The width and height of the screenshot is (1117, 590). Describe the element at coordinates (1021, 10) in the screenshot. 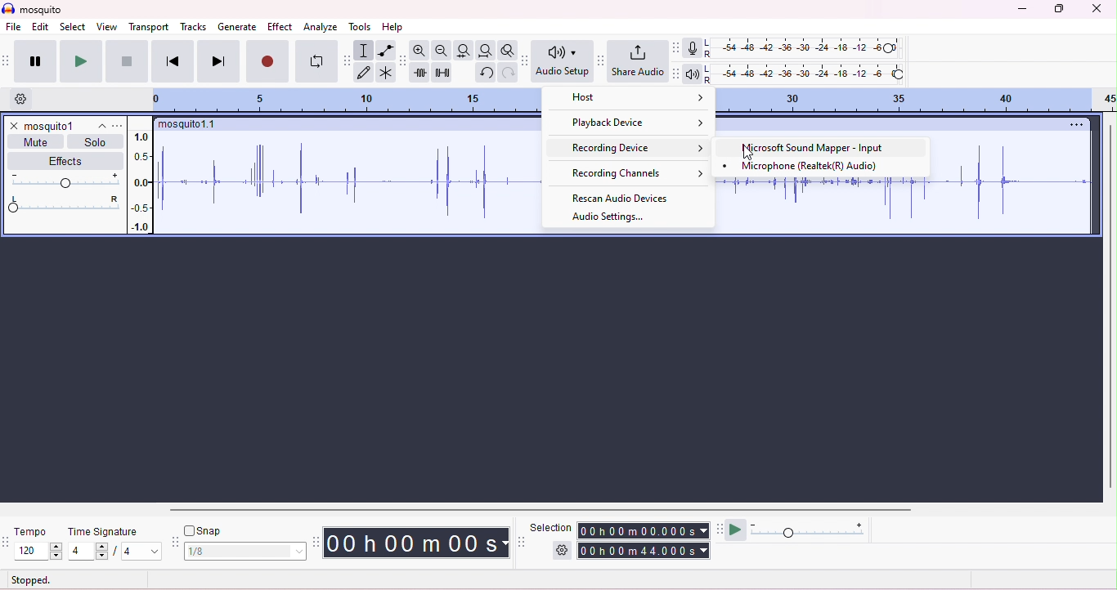

I see `minimize` at that location.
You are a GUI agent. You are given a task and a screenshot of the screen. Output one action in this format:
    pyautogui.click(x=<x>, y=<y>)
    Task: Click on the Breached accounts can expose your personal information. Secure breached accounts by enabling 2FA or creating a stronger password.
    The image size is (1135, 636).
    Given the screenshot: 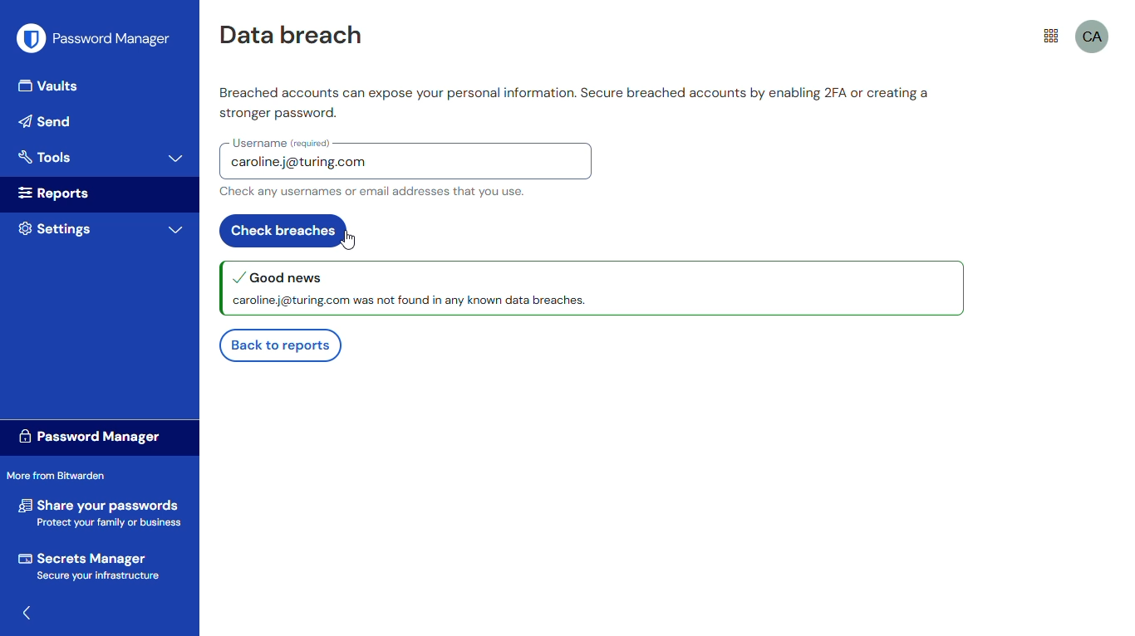 What is the action you would take?
    pyautogui.click(x=573, y=104)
━━━━━━━━
* _EXERCISE PROMPT_
Express the records as a Markdown table with the columns Row and Text, starting at the beginning of the records and ending at the line that contains "at that location.". Give each line its own numbered row, skip blank lines, and leave the pictures out.

* _COMPLETE ANSWER_
| Row | Text |
|---|---|
| 1 | The width and height of the screenshot is (1117, 590). Describe the element at coordinates (1021, 10) in the screenshot.  |
| 2 | I see `minimize` at that location. |